L’HISTOIRE MANITOBAINE




La nation canadienne est la fille aînée de la France, et chacun sait qu’elle a toujours fait honneur à sa mère. Dès sa plus tendre enfance, ses qualités morales lui ont assuré une vitalité vraiment prodigieuse, et maintenant qu’elle a atteint un âge dont peu de peuples américains peuvent se glorifier, elle paraît encore dans la plénitude des forces d’une jeunesse qui promet beaucoup pour l’avenir. Pendant que la mère-patrie se débat dans ce que d’aucuns pourraient regarder comme une agonie sénile, mais qui, espérons-le, n’est que l’effet d’un empoisonnement auquel elle survivra, le Canada, sain et vigoureux, croît et se développe sous l’égide de ce qui fut toujours le principe de son bien-être moral et matériel, l’Église et son code moral.

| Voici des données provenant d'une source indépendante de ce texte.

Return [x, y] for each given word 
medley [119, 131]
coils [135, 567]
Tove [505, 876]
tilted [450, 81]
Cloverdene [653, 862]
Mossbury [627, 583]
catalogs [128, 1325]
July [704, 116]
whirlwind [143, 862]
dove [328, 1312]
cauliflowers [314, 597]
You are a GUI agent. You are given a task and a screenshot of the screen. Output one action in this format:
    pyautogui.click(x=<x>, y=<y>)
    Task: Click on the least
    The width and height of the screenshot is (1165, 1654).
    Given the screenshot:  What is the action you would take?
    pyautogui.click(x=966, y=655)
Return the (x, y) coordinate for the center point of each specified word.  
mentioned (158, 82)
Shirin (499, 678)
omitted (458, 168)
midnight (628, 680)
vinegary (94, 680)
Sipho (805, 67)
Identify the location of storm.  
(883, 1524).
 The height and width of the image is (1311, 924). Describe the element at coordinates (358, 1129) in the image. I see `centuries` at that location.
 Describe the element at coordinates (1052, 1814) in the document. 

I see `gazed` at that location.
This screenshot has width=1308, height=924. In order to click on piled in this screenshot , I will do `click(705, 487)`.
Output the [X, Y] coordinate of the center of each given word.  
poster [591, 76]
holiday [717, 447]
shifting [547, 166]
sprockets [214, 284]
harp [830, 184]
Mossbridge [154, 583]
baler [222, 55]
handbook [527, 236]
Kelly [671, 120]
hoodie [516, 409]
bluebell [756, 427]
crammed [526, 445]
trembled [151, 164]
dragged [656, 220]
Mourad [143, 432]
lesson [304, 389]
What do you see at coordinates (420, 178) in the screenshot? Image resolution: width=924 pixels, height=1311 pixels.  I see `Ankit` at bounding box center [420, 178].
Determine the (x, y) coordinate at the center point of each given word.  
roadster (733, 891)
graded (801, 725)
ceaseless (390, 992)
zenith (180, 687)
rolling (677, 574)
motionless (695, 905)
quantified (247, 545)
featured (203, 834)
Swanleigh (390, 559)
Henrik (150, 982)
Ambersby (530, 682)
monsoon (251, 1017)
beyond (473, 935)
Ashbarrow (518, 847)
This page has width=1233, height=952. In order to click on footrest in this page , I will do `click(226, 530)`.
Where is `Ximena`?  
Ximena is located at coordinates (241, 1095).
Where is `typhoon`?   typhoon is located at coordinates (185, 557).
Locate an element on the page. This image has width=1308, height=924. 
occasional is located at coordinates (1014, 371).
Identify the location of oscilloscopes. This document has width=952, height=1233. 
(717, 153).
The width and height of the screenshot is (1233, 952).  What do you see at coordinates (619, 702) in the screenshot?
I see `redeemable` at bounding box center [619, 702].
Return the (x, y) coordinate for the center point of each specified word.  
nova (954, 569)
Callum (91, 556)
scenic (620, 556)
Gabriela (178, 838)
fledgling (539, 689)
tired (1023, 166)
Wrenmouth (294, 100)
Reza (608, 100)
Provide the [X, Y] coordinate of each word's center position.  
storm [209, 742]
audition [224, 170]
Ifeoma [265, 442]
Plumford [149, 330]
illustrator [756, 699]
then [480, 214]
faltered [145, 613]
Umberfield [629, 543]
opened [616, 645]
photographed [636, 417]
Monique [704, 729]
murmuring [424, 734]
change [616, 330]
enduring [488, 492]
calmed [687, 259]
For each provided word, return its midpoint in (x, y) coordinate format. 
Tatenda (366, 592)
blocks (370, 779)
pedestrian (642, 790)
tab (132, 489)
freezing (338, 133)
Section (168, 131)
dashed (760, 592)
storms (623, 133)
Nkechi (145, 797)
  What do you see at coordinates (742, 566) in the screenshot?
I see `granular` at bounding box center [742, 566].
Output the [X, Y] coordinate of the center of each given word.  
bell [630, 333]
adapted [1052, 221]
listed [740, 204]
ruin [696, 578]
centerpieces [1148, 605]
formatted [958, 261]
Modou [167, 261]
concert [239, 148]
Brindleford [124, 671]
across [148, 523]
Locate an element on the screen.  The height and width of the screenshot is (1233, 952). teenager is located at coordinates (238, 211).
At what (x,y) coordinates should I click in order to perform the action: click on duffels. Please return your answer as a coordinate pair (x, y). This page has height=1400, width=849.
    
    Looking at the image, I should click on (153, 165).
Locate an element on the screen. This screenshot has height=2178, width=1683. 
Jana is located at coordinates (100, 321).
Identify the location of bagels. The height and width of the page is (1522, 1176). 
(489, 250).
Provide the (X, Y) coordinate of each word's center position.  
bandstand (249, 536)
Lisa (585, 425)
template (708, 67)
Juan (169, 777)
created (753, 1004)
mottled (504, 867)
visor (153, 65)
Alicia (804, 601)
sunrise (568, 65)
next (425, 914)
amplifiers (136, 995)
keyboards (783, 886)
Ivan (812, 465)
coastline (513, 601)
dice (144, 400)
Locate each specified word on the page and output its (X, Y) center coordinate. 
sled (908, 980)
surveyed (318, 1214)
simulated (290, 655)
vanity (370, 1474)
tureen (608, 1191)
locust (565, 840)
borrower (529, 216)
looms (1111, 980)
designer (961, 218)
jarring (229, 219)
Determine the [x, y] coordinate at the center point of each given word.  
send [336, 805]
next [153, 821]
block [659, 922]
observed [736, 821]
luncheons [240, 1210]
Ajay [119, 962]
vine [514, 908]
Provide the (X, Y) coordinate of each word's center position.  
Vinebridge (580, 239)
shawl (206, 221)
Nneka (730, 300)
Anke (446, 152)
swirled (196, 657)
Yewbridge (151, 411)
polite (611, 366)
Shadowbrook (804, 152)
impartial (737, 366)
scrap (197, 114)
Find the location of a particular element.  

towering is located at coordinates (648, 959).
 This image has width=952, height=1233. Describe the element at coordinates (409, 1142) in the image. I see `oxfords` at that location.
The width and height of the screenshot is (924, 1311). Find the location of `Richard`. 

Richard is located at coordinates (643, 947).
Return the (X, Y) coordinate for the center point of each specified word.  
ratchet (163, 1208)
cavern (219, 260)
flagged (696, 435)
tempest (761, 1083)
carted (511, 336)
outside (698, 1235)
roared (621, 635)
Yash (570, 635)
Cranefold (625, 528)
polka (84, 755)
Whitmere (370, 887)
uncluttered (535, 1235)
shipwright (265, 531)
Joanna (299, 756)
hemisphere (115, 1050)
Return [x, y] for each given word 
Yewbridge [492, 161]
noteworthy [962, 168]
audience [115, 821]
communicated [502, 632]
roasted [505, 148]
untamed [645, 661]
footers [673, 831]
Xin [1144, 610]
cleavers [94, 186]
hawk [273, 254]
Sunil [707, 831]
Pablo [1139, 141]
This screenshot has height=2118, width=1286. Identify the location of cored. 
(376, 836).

Il est, je crois, inouï dans l’histoire qu’une population qui n’excédait pas celle d’une de nos villes modernes de second ordre ait pu, non seulement résister aux flots d’une invasion étrangère et garder son homogénéité raciale malgré les mesures persécutrices d’un pouvoir qui voulait la traiter en vaincue, mais encore prospérer et refouler l’élément hétérogène qui pensait l’étouffer, et se multiplier dans le cours d’un siècle et demi au point d’atteindre un chiffre au moins trente fois plus élevé qu’il n’était de son origine.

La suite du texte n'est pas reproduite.